Perché Mercedes e non Bmw o Audi, potrebbe chiedersi qualcuno. Alfa Romeo è un marchio sportivo, come lo sono, tra i produttori premium, Bmw e Audi, a cui potrebbe dare fastidio contribuire a un rafforzamento di Alfa Romeo in questo ambito. Mercedes, al contrario, ha caratteristiche diverse: i prodotti della casa di Stoccarda, all’alto di gamma improntato sulla sportività, antepongono il comfort e il lusso. Quindi non rischierebbero di «allevare» un concorrente pericoloso.
I trascorsi torinesi nelle berline di lusso risalgono agli anni ’70 con la Fiat 130 (all’estero montava anche il motore 3.2 frutto dell’accordo Peugeot-Renault-Volvo) che ebbe la sfortuna di capitare nel mezzo della prima crisi petrolifera.
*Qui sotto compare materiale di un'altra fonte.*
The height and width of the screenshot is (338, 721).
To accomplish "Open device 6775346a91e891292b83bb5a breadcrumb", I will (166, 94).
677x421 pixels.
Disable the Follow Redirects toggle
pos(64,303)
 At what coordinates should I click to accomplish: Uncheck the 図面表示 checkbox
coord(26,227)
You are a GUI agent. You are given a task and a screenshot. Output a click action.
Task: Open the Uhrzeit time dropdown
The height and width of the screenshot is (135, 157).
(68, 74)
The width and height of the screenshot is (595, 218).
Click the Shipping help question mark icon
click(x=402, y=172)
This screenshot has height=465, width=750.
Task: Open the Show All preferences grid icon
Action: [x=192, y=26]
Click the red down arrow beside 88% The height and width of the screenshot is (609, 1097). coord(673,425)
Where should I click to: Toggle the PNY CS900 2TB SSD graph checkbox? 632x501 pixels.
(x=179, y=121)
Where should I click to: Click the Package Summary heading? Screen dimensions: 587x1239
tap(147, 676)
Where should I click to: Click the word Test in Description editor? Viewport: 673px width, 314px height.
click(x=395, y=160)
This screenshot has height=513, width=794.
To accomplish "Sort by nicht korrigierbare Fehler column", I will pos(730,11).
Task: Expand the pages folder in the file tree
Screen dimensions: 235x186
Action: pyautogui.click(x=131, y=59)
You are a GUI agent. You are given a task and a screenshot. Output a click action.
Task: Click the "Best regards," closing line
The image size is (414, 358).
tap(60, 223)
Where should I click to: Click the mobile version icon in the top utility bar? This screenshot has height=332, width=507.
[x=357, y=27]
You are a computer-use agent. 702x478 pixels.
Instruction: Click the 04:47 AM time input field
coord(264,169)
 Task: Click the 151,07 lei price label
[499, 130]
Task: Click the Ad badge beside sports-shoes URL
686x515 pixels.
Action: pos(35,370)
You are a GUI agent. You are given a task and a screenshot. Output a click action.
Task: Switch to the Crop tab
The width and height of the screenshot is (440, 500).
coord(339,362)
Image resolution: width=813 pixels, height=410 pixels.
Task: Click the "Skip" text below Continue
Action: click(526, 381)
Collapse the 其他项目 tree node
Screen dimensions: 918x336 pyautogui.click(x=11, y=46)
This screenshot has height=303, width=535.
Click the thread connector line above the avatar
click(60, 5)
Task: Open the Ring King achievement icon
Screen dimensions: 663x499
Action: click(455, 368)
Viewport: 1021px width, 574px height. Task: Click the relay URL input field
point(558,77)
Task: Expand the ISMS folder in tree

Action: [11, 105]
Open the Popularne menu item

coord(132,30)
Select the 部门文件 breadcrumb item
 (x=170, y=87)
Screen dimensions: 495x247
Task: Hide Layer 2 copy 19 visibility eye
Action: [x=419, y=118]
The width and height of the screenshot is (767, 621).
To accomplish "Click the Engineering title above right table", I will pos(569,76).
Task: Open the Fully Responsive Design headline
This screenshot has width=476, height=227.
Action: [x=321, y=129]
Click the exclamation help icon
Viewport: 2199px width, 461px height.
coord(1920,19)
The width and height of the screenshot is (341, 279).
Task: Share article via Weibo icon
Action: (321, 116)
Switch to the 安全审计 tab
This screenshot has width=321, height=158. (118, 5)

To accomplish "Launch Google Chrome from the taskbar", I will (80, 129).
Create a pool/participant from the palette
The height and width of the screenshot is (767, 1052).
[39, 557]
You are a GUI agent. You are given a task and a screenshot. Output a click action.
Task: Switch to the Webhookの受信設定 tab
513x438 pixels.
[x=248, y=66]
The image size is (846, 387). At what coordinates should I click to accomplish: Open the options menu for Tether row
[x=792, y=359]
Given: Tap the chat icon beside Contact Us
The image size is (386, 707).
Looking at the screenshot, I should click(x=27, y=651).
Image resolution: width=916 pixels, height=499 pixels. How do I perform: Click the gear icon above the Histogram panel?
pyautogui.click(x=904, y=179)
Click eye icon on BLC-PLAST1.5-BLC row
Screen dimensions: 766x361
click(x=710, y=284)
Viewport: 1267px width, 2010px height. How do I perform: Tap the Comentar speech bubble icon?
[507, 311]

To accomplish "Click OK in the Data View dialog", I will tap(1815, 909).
Seguì l’Argenta e il trio Lancia Thema, Fiat Croma, Saab 9000, realizzato sullo stesso pianale, forse l’unico caso positivo per gli italiani, tanto che Thema e Croma (soprattutto) vengono ancora ricordate per i loro pregi. Allo stesso pianale si aggregò poi l’Alfa 164, a quei tempi sotto l’egida di Finmeccanica, che patì il fatto di essere il primo modello di peso del Biscione a trazione anteriore. Poi arrivarano la Lancia k (design anonimo e pochi investimenti in tecnologie), l’Alfa 166 (non adatta come «auto blu») e la Thesis, la cui prima serie ha avuto seri guai con l’elettronica.